What you need to know:

  • Routing the cables:
    • Staying organized. Try to pick a path, or a few main paths, to stick to for the majority of the home runs from your panel to the first location in your circuit. This not only looks better and will help you to keep track of things for yourself, but it looks better to the inspector and makes their job easier, which can save you trouble in the long run.
    • Stay out of the way! Cables are fairly easy to damage. Keep them clear of anything that gets hot, moves, pinches, or still has work left to be done on it. You are required to stay a minimum of six feet from any attic access, or protect the cable within that distance.
  • Required Spacing:
    • Avoid Bundling. While you want to route your cables close to each other, avoid stacking them together whenever possible. The process of conducting electricity creates heat, and the cables need to be able to dissipate this. Avoid more than a couple of cables running through the same holes also. Too many cables stacked or ran through the same holes together can be considered "bundling" by the inspector, and get you turned down and issued a correction notice.
    • Stay away from the edge. Try to stay in or on the center of the surface you are running on or through. Any cables within 1 1/4 inches of the face of a stud or joist will need to be protected. If you have to run your cable in that 1 1/4 inch range, protect it with a "nail plate".
    • Notching the wood. If you have to notch the wood to get your cable where you need it, do so sparingly. Notching wood requires you to use a "nail plate" over the notch, and some wood members may be weakened by notching.
  • Securing and Supporting
    • Stapling the runs. Cables need to be secured with approved staples or straps every 4 1/2 feet at a maximum. This is when ran on a surface or on the top of trusses. When running through holes bored in the studs of a wall, the cables are considered properly supported and need no stapling is required in those sections as long as the spacing between the holes does not exceed 4 1/2 feet.
    • Securing by the boxes. Cables need to be secured with a staple or strap within 12 inches of a box or device.
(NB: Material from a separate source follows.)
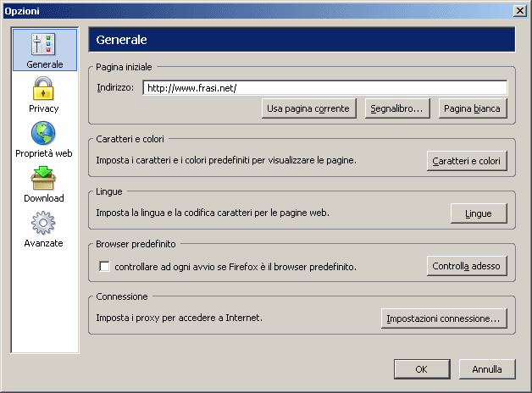Click the blue Generale header banner
This screenshot has width=532, height=393.
(302, 40)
    • Fishing. When doing remodel work, where the surfaces through which you are running are already covered, the securing and supporting requirements do not apply.
  • How much wire?
    • Leave enough cable at the box. The code requires at leats 6 inches of free conductor in a box. This is measured from the back, inside of the box. I know wire is expensive, but do yourself a favor and leave a little more than the required minimum. You'll thank yourself later.